There are two kinds of fiber: soluble fiber, which dissolves in water and is known to decrease cholesterol levels, and insoluble fiber, which is what helps with stool bulk and promotes digestive movement. Many plant-based foods have both of these kinds of fiber in them, according to the Mayo Clinic.

Need even more reason to up your fiber game? Here are some recent findings linking high-fiber diets to improved health:

More fiber decreases risk of heart disease. A 2013 study in the British Medical Journal showed that upping fiber intake is associated with a lower risk of two kinds of heart disease: coronary heart disease (plaque buildup in the arteries) and cardiovascular disease (including heart attack, stroke and heart failure). Specifically, increased soluble fiber intake seemed to be especially effective in lowering cardiovascular disease risk, while increased cereal fiber intake seemed to be especially effective in lowering coronary heart disease risk.

Got Type 2 diabetes? Adding fiber to your diet could help you. A meta-analysis published in the Journal of the American Board of Family Medicine showed that increasing intake of dietary fiber seemed to have beneficial effects in reducing fasting blood glucose and HbA1c among people with Type 2 diabetes. (HbA1c is an indicator of diabetes control, and looks at average blood sugar levels.)

Eating a high-fiber diet could protect you from stroke. A 2013 analysis of studies in the journal Stroke showed that the risk of stroke decreased 7 percent for every 7 more grams of fiber a person ate every day.

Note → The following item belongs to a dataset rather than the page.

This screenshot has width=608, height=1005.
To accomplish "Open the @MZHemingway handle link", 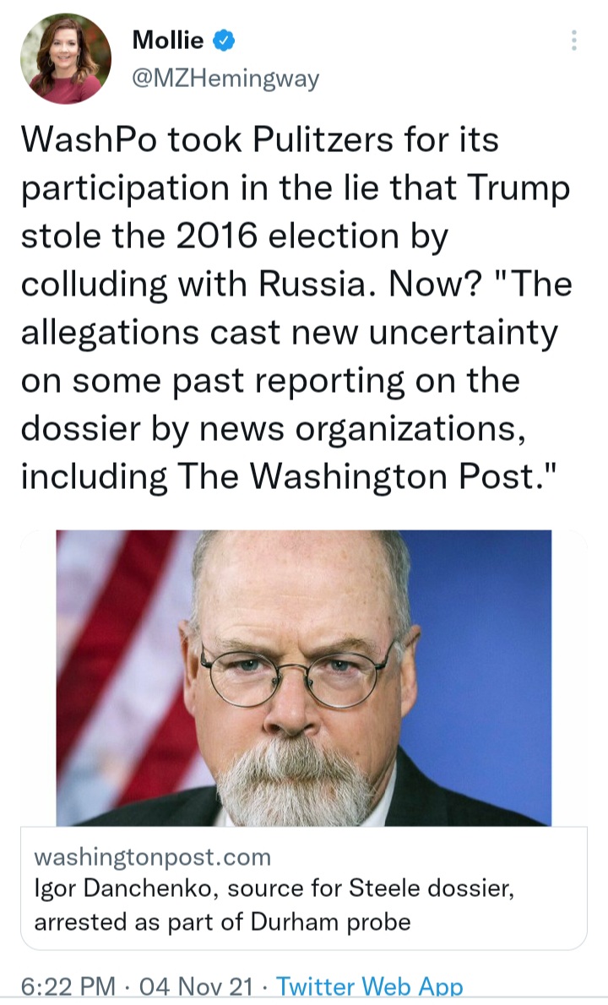I will pos(225,79).
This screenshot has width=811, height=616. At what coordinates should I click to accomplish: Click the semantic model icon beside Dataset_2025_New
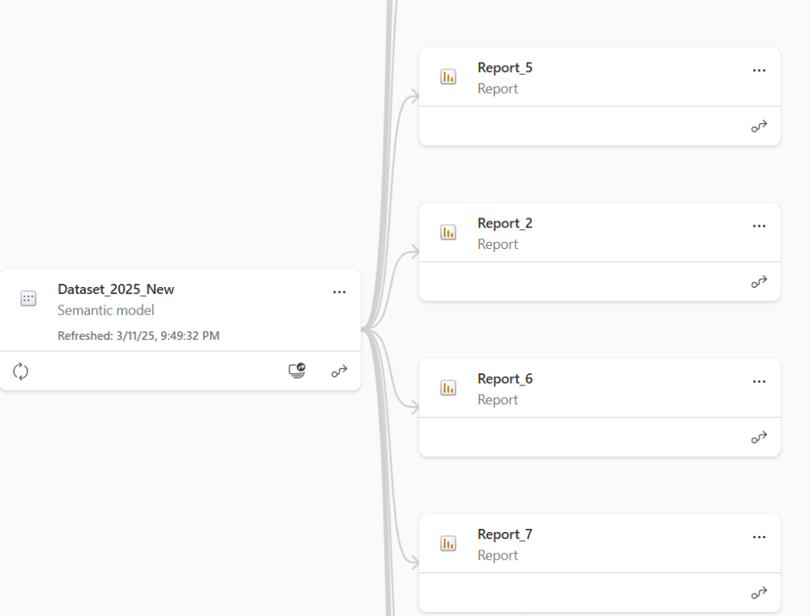point(28,298)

And overall, eating more fiber seems to be linked with living longer. A large study published in 2011 in the Archives of Internal Medicine examined fiber intake among 388,000 adults who answered questions about the frequency with which they ate 124 kinds of foods. The researchers followed up with them nine years later, and found that those who ate the most fiber over the study period had a 22 percent lower risk of dying in that period from any cause, compared with people who ate the least fiber.